Cette fois, c'est le nouveau Plan national d'adaptation au changement climatique (PNACC) que la commune de Grande-Synthe (Nord), défendue par l'ancienne ministre de l'Environnement Corinne Lepage, attaque devant le Conseil d'Etat.

"Ce recours en annulation met (…) en cause l'extrême faiblesse de ce document, qui ne comporte aucune mesure chiffrée, ni aucun moyen juridique et financier de nature à permettre réellement une adaptation de nos concitoyens aux changements considérables liés au changement climatique qu'ils vont devoir vivre", explique la requérante. Cette dernière reproche à l'exécutif de ne pas avoir suffisamment tenu compte des préconisations formulées par le Conseil général de l'environnement et du développement durable (CGEDD) sur le premier PNACC, témoignant ainsi de son "amateurisme". Le CGEDD avait notamment demandé à ce que le plan intègre davantage les acteurs territoriaux.

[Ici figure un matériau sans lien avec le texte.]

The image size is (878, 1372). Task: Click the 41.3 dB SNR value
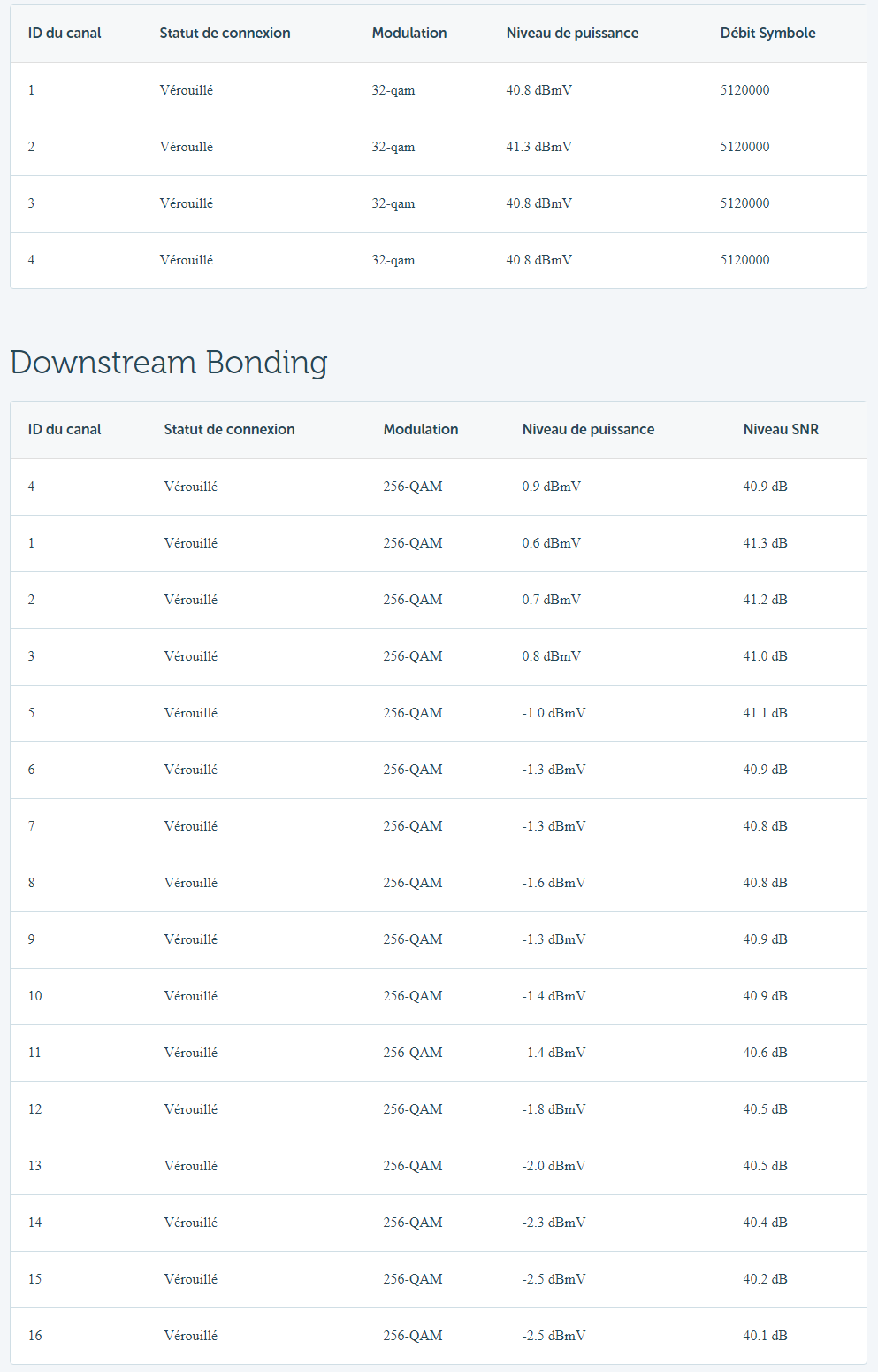pos(765,543)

Le deuxième PNACC a été lancé, le 20 décembre dernier, par le ministre de la Transition écologique. Il pour ambition de "mieux préparer la société française au changement climatique, en impliquant les principaux secteurs de l'économie (agriculture, industrie, tourisme…) et les territoires". La commune et son conseil ont rappelé, dans le recours, toutes les conséquences de l'inertie politique pour le littoral dunkerquois et, plus largement, pour tous les territoires en danger climatique, indiquent-elles. Cette commune est située sur des terres gagnées sur la mer, qui sont donc très menacées par une hausse du niveau des eaux.

Cette action devant le Conseil d'État fait suite à un premier recours contentieux de la commune et de son maire, Damien Carême, déposé fin janvier contre le gouvernement pour inaction climatique. "L'objectif de cette demande est de faire reconnaître l'obligation d'agir des autorités", avait expliqué Théophile Bégel, avocat au cabinet Huglo-Lepage, lors d'une conférence sur les procès climatiques organisée le 14 février dernier à la Sorbonne.